Abstract

Synergistic effects of adrenaline (epinephrine) and vasopressin may be beneficial during cardiopulmonary resuscitation. However, it is unknown whether either adrenaline alone or an alternating administration of adrenaline and vasopressin is better for restoring vital organ perfusion following basic life support (BLS) according to the revised algorithm with a compression-to-ventilation (c/v) ratio of 30:2. After 4min of ventricular fibrillation, and 6min of BLS with a c/v ratio of 30:2, 16 pigs were randomised to receive either 45microg/kg adrenaline, or alternating 45microg/kg adrenaline and 0.4U/kg vasopressin, respectively.
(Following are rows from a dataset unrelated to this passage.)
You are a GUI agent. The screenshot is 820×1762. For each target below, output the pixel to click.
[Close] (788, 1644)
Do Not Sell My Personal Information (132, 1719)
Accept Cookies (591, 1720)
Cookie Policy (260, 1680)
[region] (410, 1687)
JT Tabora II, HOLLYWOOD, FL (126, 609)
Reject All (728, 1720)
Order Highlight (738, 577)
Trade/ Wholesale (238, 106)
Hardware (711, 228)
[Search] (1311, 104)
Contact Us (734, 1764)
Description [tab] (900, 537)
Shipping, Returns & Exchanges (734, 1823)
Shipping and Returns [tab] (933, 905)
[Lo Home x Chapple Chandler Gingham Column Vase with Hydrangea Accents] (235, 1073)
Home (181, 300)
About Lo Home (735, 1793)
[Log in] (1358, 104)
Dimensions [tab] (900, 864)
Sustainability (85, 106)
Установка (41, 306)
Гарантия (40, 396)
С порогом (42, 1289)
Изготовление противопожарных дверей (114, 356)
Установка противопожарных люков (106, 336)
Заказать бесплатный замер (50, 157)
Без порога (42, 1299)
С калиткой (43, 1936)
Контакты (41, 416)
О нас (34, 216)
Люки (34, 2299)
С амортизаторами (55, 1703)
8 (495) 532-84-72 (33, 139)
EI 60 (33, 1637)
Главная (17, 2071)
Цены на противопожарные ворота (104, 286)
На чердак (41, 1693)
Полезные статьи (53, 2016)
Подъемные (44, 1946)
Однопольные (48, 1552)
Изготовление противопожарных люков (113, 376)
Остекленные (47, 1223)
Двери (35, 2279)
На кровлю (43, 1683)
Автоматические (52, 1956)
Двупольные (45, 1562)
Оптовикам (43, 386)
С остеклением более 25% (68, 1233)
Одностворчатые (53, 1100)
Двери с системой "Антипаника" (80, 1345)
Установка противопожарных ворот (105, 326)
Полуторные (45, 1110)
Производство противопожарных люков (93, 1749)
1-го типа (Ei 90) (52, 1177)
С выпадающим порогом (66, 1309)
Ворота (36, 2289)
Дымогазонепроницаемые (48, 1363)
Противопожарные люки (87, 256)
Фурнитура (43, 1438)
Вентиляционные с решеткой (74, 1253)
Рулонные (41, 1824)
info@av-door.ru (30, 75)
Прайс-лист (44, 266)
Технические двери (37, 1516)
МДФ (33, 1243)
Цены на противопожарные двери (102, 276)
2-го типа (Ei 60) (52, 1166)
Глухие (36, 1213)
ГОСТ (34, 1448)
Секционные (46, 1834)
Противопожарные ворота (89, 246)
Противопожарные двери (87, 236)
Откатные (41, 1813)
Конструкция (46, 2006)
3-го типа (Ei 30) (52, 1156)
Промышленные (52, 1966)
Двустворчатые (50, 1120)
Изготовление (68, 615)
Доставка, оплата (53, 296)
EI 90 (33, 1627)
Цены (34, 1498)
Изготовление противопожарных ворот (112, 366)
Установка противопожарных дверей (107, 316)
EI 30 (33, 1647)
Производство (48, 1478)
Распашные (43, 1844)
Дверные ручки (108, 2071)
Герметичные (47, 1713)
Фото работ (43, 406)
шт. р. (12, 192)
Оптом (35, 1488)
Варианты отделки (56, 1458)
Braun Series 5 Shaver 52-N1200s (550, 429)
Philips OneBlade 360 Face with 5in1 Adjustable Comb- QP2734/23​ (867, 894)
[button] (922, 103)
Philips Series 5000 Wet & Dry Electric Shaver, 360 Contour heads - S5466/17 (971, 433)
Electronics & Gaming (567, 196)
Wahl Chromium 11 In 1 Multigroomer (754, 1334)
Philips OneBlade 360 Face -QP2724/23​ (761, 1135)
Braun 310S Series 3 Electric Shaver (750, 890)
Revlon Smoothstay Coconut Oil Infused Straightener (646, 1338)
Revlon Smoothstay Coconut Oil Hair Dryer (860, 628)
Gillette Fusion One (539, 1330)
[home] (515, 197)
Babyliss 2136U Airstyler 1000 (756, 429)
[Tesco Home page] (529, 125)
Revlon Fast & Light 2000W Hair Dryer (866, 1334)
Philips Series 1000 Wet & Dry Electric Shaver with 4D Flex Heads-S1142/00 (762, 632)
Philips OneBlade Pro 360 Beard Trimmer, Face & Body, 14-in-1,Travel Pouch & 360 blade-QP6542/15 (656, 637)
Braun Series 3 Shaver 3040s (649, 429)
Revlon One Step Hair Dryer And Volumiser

Coronary perfusion pressure (mean+/-S.D.) 20 and 25min after cardiac arrest was 7+/-4 and 5+/-3mm Hg after adrenaline, and 25+/-2 and 14+/-3mm Hg after adrenaline/vasopressin (p<0.001 and <0.01 versus adrenaline), respectively. Cerebral perfusion pressure was 23+/-7 and 19+/-9mm Hg after adrenaline, and 40+/-10 and 33+/-7mm Hg after adrenaline/vasopressin (p<0.001 and <0.01 versus adrenaline), and cerebral blood flow was 30+/-10 and 27+/-11% of baseline after adrenaline, and 65+/-40 and 50+/-31% of baseline after adrenaline/vasopressin (p<0.05 versus adrenaline), respectively. Return of spontaneous circulation (ROSC) did not differ significantly between the adrenaline group (0/8) and the adrenaline/vasopressin group (3/8). Adrenaline/vasopressin resulted in higher coronary and cerebral perfusion pressures, and cerebral blood flow, while ROSC was comparable.